KPK sebelumnya menyatakan tidak akan memberhentikan para pegawai itu sebelum ada penjelasan dari KemenPAN RB dan Badan Kepegawaian Negara (BKN).
Namun, BKN menyatakan bahwa penonaktifan para pegawai KPK itu merupakan kewenangan Pimpinan KPK.
“Itu kewenangannya pimpinan KPK. Mereka pegawai KPK belum ASN,” kata Kepala BKN, Bima Haria, saat dilansir dari kumparan, Selasa (11/5/2021).
Ia pun menyebut tidak ada rekomendasi dari BKN dalam keputusan KPK tersebut.

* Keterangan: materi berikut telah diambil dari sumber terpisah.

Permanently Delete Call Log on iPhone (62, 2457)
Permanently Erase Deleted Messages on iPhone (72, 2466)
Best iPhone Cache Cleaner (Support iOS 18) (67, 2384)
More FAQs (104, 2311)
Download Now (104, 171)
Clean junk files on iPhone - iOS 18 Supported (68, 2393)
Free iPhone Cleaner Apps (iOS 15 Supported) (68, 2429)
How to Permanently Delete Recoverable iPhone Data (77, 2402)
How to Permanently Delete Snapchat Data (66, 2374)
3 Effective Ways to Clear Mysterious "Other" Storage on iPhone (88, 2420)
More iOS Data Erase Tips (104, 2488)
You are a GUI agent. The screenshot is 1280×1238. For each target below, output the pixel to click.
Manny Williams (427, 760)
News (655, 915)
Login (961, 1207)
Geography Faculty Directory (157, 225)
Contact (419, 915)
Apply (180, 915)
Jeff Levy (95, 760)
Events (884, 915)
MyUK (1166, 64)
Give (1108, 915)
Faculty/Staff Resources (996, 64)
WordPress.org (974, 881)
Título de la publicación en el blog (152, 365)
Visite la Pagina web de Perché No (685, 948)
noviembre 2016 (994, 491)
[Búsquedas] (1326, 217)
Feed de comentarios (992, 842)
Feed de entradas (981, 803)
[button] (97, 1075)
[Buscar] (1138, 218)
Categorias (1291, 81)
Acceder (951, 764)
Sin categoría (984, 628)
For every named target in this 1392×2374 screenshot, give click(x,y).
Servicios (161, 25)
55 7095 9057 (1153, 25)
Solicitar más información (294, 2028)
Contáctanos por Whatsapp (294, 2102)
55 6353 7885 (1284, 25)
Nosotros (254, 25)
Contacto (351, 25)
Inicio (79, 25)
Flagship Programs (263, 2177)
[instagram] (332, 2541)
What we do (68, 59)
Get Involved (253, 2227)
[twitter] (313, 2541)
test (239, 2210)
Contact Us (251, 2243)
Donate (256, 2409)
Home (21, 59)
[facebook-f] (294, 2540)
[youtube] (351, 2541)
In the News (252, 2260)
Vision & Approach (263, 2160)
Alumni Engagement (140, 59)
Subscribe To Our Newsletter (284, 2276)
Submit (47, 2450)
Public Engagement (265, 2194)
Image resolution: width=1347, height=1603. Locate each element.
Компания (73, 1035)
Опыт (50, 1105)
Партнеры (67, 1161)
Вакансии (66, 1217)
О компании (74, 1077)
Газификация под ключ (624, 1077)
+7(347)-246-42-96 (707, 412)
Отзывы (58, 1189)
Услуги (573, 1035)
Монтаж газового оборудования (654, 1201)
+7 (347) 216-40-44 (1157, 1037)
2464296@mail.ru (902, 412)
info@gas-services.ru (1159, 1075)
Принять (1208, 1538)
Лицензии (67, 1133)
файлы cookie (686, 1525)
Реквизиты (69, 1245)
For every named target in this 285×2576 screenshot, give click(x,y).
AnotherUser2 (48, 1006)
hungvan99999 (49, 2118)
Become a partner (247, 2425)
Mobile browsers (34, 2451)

“Tidak ada rekomendasi dan tidak diperlukan KPK,” ujar dia.
Penonaktifan para pegawai KPK itu berdasarkan Surat Keputusan (SK) pimpinan KPK tertanggal 7 Mei 2021 yang ditandatangani oleh Firli Bahuri. Sementara untuk salinan yang sah, ditandatangani oleh Plh Kabiro SDM Yonathan Demme Tangdilintin.
Diketahui, 75 pegawai KPK yang tak lolos TWK ini termasuk penyidik senior Novel Baswedan, Ambarita Damanik, hingga Ketua Wadah Pegawai Yudi Purnomo. TWK sempat disorot karena tesnya yang dinilai tak berkaitan dengan tugas KPK. (FA/SI).